Jak wykonać zadanie → Przepisz bez żadnych zmian wiersze od tego, w którym występuje „coordinates (750, 794).”, aż do końca wpisów, z obydwoma krańcami włącznie.
### Fragment danych
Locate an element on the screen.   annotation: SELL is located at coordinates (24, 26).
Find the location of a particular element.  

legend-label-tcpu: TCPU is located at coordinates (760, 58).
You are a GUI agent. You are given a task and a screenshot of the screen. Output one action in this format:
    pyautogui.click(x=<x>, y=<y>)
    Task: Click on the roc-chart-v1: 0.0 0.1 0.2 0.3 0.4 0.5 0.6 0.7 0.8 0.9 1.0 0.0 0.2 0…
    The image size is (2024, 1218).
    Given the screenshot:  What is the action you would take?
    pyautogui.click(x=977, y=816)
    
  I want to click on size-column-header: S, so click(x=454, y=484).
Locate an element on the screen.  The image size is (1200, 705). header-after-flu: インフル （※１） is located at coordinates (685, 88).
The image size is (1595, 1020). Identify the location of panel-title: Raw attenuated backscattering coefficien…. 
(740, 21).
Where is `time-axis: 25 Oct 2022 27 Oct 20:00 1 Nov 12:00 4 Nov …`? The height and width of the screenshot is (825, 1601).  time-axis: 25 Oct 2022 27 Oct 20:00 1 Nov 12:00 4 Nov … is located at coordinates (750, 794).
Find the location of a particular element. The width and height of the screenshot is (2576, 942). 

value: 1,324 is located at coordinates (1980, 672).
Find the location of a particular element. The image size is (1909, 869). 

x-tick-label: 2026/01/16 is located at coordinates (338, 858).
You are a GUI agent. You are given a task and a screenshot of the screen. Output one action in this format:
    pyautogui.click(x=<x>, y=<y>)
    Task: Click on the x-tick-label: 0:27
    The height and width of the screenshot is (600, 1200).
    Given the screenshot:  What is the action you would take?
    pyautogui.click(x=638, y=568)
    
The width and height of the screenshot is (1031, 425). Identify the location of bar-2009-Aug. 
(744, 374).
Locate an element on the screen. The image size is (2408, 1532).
######
Odpowiedź do ćwiczenia →
Where is `time-axis: 25 Oct 2022 27 Oct 20:00 1 Nov 12:00 4 Nov …`? The height and width of the screenshot is (825, 1601).  time-axis: 25 Oct 2022 27 Oct 20:00 1 Nov 12:00 4 Nov … is located at coordinates (750, 794).
Find the location of a particular element. The width and height of the screenshot is (2576, 942). 

value: 1,324 is located at coordinates (1980, 672).
Find the location of a particular element. The image size is (1909, 869). 

x-tick-label: 2026/01/16 is located at coordinates (338, 858).
You are a GUI agent. You are given a task and a screenshot of the screen. Output one action in this format:
    pyautogui.click(x=<x>, y=<y>)
    Task: Click on the x-tick-label: 0:27
    The height and width of the screenshot is (600, 1200).
    Given the screenshot:  What is the action you would take?
    pyautogui.click(x=638, y=568)
    
The width and height of the screenshot is (1031, 425). Identify the location of bar-2009-Aug. 
(744, 374).
Locate an element on the screen. The image size is (2408, 1532).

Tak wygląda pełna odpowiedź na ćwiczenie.